Passage =

[PATCH 2/2] drm/doc/rfc: i915 new parallel submission uAPI plan

Wed Jun 30 09:11:53 UTC 2021

On 29/06/2021 22:35, Matthew Brost wrote:
> Add entry for i915 new parallel submission uAPI plan.
> 
> v2:
>   (Daniel Vetter):
>    - Expand logical order explaination
>    - Add dummy header
>    - Only allow N BBs in execbuf IOCTL
>    - Configure parallel submission per slot not per gem context
> v3:
>   (Marcin Ślusarz):
>    - Lot's of typos / bad english fixed
>   (Tvrtko Ursulin):
>    - Consistent pseudo code, clean up wording in descriptions
> v4:
>   (Daniel Vetter)
>    - Drop flags
>    - Add kernel doc
>    - Reword a few things / fix typos
>   (Tvrtko)
>    - Reword a few things / fix typos
> v5:
>   (Checkpatch)
>    - Fix typos
>   (Docs)
>    - Fix warning
> 
> Cc: Tvrtko Ursulin <tvrtko.ursulin at intel.com>
> Cc: Tony Ye <tony.ye at intel.com>
> CC: Carl Zhang <carl.zhang at intel.com>
> Cc: Daniel Vetter <daniel.vetter at intel.com>
> Cc: Jason Ekstrand <jason at jlekstrand.net>
> Signed-off-by: Matthew Brost <matthew.brost at intel.com>
> Acked-by: Daniel Vetter <daniel.vetter at ffwll.ch>
> Acked-by: Tony Ye <tony.ye at intel.com>
> ---
>   Documentation/gpu/rfc/i915_parallel_execbuf.h | 122 ++++++++++++++++++
>   Documentation/gpu/rfc/i915_scheduler.rst      |  59 ++++++++-
>   2 files changed, 180 insertions(+), 1 deletion(-)

Problems and tasks =
**A)** How many insertions and deletions does the i915 parallel submission patch email report in its diffstat?
**B)** Extend the i915 parallel submission patch email past its diffstat summary, writing what comes next.
The rows after this have no connection to the i915 parallel submission patch email.

Data =

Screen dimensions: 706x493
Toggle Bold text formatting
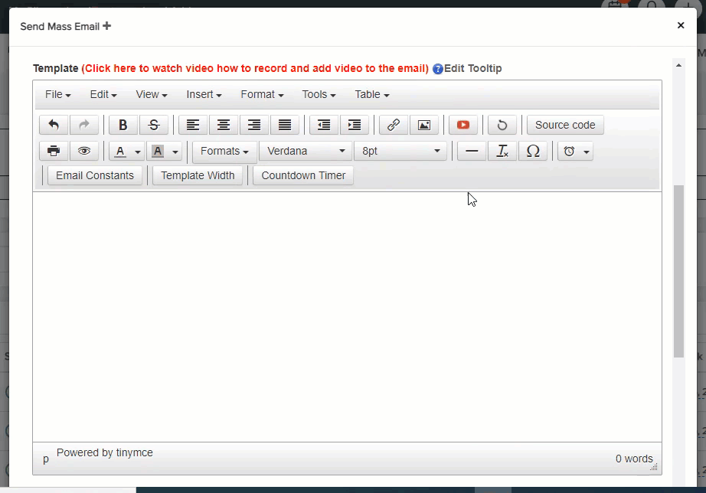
...
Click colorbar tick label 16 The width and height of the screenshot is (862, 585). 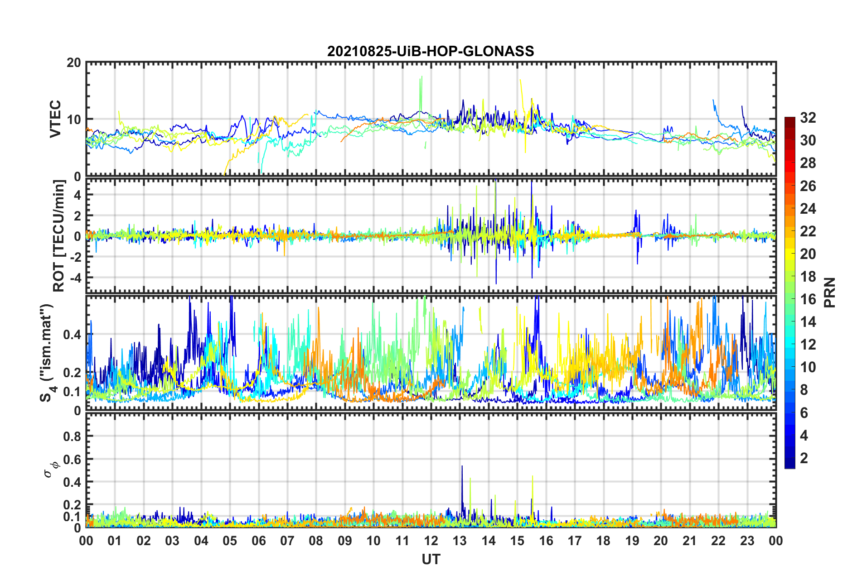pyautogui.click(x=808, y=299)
--
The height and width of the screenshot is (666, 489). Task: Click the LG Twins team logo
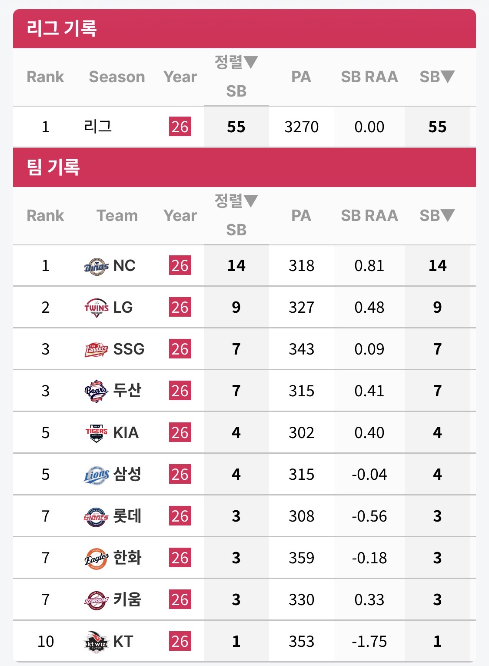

Task-by-task results =
**A)** 180 insertions and 1 deletion.

**B)**
>   create mode 100644 Documentation/gpu/rfc/i915_parallel_execbuf.h
> 
> diff --git a/Documentation/gpu/rfc/i915_parallel_execbuf.h b/Documentation/gpu/rfc/i915_parallel_execbuf.h
> new file mode 100644
> index 000000000000..8cbe2c4e0172
> --- /dev/null
> +++ b/Documentation/gpu/rfc/i915_parallel_execbuf.h
> @@ -0,0 +1,122 @@
> +/* SPDX-License-Identifier: MIT */
> +/*
> + * Copyright © 2021 Intel Corporation
> + */
> +
> +#define I915_CONTEXT_ENGINES_EXT_PARALLEL_SUBMIT 2 /* see i915_context_engines_parallel_submit */
> +
> +/**
> + * struct drm_i915_context_engines_parallel_submit - Configure engine for
> + * parallel submission.
> + *
> + * Setup a slot in the context engine map to allow multiple BBs to be submitted
> + * in a single execbuf IOCTL. Those BBs will then be scheduled to run on the GPU
> + * in parallel. Multiple hardware contexts are created internally in the i915
> + * run these BBs.

The previous sentence makes little sense.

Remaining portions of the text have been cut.